Problem requirements: Your answer should be an exact copy of the listing.

Material provided:
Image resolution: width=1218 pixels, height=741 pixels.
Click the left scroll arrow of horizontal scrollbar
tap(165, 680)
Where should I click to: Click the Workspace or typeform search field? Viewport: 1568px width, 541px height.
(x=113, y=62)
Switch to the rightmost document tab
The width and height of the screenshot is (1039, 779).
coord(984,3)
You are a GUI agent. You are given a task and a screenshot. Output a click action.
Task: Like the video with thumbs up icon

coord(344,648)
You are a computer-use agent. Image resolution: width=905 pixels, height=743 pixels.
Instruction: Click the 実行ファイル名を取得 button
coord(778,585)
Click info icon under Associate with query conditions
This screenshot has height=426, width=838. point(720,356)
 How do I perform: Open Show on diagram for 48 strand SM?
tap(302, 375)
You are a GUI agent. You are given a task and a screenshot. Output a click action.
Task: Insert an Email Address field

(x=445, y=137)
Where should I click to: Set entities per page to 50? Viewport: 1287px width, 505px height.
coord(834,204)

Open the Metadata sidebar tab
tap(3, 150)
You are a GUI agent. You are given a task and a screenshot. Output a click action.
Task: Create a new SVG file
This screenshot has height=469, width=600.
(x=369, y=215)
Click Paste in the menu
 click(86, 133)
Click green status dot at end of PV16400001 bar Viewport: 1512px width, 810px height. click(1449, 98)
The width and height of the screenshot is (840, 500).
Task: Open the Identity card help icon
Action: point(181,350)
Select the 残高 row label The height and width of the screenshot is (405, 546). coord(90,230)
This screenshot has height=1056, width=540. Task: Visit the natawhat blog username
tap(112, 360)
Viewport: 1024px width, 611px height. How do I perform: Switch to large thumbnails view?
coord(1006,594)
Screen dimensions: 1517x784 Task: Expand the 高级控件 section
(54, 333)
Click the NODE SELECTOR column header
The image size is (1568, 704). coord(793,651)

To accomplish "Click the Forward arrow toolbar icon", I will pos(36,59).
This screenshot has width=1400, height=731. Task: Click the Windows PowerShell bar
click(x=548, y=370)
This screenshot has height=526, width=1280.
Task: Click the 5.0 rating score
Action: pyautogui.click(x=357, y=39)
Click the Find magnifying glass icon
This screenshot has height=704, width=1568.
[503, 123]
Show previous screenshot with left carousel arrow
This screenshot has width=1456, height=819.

The completed task:
Image resolution: width=1218 pixels, height=741 pixels.
Click the left scroll arrow of horizontal scrollbar
tap(165, 680)
Where should I click to: Click the Workspace or typeform search field? Viewport: 1568px width, 541px height.
(x=113, y=62)
Switch to the rightmost document tab
The width and height of the screenshot is (1039, 779).
coord(984,3)
You are a GUI agent. You are given a task and a screenshot. Output a click action.
Task: Like the video with thumbs up icon

coord(344,648)
You are a computer-use agent. Image resolution: width=905 pixels, height=743 pixels.
Instruction: Click the 実行ファイル名を取得 button
coord(778,585)
Click info icon under Associate with query conditions
This screenshot has height=426, width=838. point(720,356)
 How do I perform: Open Show on diagram for 48 strand SM?
tap(302, 375)
You are a GUI agent. You are given a task and a screenshot. Output a click action.
Task: Insert an Email Address field

(x=445, y=137)
Where should I click to: Set entities per page to 50? Viewport: 1287px width, 505px height.
coord(834,204)

Open the Metadata sidebar tab
tap(3, 150)
You are a GUI agent. You are given a task and a screenshot. Output a click action.
Task: Create a new SVG file
This screenshot has height=469, width=600.
(x=369, y=215)
Click Paste in the menu
 click(86, 133)
Click green status dot at end of PV16400001 bar Viewport: 1512px width, 810px height. click(1449, 98)
The width and height of the screenshot is (840, 500).
Task: Open the Identity card help icon
Action: point(181,350)
Select the 残高 row label The height and width of the screenshot is (405, 546). coord(90,230)
This screenshot has height=1056, width=540. Task: Visit the natawhat blog username
tap(112, 360)
Viewport: 1024px width, 611px height. How do I perform: Switch to large thumbnails view?
coord(1006,594)
Screen dimensions: 1517x784 Task: Expand the 高级控件 section
(54, 333)
Click the NODE SELECTOR column header
The image size is (1568, 704). coord(793,651)

To accomplish "Click the Forward arrow toolbar icon", I will pos(36,59).
This screenshot has width=1400, height=731. Task: Click the Windows PowerShell bar
click(x=548, y=370)
This screenshot has height=526, width=1280.
Task: Click the 5.0 rating score
Action: pyautogui.click(x=357, y=39)
Click the Find magnifying glass icon
This screenshot has height=704, width=1568.
[503, 123]
Show previous screenshot with left carousel arrow
This screenshot has width=1456, height=819.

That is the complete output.